Analysis Level 3: Synthesis

Armored Core 2: Another Age Box Art
The image in my head when I hear AC

I'm trying to write postmortems of games I play in order to get a bit more out of them than just entertainment. I believe all the media we consume becomes a part of us, and we read into them on multiple levels. I have been unemployed for about six months now, and that gives me a unique lens on this game that will make it stick to the core of me. The protagonist is an unnamed human who is forced into conflict by powers outside of their control. They proceed to do as they're told, the few people in their life using them as a tool and not giving the pilot much agency. The pilot is exposed to a new perspective in a new contact, and from there they make choices to take their life back from the mindless work by expressing their will. To me, this was the story of being put into a new context and being forced to adapt. It is about accepting the reality of the position you are put into and moving forward despite that.
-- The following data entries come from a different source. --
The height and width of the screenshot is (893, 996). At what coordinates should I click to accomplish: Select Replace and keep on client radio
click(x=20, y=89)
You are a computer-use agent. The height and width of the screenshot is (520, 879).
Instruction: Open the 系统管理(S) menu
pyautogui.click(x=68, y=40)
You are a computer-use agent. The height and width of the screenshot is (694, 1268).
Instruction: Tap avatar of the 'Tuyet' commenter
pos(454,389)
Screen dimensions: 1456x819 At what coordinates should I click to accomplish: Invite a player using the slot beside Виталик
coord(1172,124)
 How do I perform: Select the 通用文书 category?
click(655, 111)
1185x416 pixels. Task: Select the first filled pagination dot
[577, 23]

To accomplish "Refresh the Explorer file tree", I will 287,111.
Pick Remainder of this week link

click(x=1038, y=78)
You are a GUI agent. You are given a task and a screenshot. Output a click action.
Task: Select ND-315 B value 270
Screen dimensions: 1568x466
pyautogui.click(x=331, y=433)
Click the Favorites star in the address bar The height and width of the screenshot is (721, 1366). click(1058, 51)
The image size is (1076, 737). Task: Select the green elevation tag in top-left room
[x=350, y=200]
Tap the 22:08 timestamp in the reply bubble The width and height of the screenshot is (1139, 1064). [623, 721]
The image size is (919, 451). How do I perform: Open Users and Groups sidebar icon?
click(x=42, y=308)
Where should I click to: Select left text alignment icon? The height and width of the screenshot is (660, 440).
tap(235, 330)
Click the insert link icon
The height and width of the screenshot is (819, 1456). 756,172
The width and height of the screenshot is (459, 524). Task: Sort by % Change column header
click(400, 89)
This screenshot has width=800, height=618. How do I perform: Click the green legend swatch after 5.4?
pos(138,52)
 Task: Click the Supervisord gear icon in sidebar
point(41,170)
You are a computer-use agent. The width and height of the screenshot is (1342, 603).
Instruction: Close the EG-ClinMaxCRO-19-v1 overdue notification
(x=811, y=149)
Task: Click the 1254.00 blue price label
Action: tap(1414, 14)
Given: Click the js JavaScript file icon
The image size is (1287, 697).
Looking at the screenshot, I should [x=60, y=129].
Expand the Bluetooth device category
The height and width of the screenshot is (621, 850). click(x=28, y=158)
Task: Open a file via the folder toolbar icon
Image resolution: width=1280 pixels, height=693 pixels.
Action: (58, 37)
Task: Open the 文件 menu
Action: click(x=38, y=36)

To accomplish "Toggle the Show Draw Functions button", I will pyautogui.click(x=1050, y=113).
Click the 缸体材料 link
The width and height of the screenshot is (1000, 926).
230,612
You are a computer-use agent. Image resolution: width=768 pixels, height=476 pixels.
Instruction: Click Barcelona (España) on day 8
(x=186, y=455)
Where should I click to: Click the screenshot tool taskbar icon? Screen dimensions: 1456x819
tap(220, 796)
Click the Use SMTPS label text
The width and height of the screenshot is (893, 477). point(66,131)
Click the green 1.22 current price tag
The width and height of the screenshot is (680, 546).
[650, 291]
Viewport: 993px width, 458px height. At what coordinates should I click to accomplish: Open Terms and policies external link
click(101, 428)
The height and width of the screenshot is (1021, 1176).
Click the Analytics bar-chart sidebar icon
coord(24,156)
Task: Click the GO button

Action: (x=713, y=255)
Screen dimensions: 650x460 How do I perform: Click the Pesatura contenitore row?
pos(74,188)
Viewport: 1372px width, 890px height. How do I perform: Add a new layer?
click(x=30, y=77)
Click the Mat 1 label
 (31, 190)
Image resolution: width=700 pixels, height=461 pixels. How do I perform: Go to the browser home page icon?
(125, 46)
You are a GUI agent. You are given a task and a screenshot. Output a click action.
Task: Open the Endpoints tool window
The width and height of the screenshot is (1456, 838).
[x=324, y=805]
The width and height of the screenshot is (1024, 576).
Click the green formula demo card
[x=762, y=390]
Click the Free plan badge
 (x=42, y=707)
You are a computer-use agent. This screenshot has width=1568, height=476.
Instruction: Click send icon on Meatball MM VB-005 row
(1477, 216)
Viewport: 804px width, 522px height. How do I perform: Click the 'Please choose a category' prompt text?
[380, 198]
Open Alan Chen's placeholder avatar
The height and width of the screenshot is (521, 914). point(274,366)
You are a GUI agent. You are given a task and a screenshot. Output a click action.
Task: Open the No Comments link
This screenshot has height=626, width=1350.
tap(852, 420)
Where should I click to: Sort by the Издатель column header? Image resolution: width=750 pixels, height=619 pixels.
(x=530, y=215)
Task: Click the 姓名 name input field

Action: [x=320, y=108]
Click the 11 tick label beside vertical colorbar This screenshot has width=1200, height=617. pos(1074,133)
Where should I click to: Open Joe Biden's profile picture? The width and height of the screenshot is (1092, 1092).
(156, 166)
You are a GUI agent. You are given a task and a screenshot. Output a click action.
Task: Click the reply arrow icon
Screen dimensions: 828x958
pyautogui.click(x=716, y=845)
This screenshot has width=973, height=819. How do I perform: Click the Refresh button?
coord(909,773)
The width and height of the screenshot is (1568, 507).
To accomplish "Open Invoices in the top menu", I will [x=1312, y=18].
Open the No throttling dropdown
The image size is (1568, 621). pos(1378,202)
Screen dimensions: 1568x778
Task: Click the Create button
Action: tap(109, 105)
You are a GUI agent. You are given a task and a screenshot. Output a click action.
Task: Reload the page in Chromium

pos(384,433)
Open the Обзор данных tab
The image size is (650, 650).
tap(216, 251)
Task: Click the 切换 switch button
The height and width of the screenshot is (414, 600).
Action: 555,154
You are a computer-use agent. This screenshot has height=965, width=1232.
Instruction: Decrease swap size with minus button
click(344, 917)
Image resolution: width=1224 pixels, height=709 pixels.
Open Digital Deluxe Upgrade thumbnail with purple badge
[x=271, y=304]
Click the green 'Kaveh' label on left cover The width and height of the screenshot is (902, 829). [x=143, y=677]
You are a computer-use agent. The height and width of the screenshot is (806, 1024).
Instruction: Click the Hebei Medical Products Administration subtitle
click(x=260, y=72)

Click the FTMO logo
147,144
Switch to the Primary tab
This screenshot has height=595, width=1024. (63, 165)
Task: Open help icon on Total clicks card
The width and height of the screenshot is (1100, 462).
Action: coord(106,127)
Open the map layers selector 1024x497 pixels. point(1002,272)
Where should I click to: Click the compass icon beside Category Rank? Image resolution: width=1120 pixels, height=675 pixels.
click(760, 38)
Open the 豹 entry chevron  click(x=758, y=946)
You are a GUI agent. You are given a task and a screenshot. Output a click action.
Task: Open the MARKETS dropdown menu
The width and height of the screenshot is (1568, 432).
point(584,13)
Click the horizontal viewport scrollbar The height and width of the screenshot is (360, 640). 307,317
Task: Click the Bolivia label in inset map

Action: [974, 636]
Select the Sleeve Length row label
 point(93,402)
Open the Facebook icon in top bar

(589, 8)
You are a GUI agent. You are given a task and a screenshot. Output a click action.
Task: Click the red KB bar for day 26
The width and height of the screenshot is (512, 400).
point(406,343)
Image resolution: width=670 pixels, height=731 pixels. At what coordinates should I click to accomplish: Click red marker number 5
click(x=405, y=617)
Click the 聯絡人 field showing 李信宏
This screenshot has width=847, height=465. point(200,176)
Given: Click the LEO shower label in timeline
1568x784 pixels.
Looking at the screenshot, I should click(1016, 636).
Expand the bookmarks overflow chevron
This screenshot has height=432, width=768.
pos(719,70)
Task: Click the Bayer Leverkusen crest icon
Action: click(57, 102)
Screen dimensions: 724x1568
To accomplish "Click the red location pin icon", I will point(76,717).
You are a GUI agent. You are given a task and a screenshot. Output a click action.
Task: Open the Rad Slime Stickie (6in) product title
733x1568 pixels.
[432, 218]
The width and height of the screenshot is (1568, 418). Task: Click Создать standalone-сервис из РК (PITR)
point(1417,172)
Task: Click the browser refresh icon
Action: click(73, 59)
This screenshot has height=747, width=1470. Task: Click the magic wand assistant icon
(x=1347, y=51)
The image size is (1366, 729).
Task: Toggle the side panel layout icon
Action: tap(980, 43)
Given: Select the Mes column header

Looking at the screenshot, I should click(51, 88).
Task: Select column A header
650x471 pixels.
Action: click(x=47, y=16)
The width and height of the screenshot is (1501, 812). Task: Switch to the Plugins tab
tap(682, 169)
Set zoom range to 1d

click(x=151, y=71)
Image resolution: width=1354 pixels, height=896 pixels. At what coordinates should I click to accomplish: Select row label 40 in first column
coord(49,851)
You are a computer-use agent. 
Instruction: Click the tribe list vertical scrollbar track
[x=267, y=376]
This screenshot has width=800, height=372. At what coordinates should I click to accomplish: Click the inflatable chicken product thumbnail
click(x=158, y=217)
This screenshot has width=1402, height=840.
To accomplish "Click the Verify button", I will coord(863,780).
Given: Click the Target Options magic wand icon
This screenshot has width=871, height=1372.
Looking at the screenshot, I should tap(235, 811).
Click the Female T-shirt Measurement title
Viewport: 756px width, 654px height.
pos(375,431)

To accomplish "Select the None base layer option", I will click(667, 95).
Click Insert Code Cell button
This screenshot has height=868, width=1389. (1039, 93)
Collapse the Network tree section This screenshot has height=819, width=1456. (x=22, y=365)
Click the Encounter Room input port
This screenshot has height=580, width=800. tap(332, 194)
Every piece of media is tinged with what you were experiencing in your life at the time. I can't ever see Shazam 2 in the same way because at the climax of that film I got into a huge fight with my family. I will always connect The Dark is Rising to me crying in my bed, thinking about a dog dying for the first time. Armored Core 2 sends me back with my neighbor PJ, it conjures muggy summer days and my most recent memory of him smoking a cigar driving us from PAX East. Armored Core 6 will send me to this time, the daily sending of applications into a mute void with an occasional response; feeling like all of the work I'm doing is not being noticed or changing my material reality. The helplessness of that starting point in AC6 and the slow acquisition of skills, knowledge, and experience until finally one becomes the expert. It was very useful to put my life into perspective with a video game: As long and I keep working towards my goal I will eventually achieve it despite my feelings otherwise.

And thus, I continue to write, I continue to cook (which I'll share on here eventually), and I'll continue living my life. Life never stops, and even if it feels like we're stuck at times there is always a way to continue on. Be it a programmer on earth, a generation 4 humanoid on Rubicon, or something else entirely, we keep going on and making choices based on our experience. There is always something to be gleaned from our experiences, either personally attained or curated by a game development studio or filmed by a small country of workers. Interactive art is just as impactful as film, literature, graphic novels, podcasts, or anything else humans do to feel a connection or to simply be entertained. In the end, we're just sentient beings trapped in a rig of sorts, trying to find meaning in the strangeness that is our world.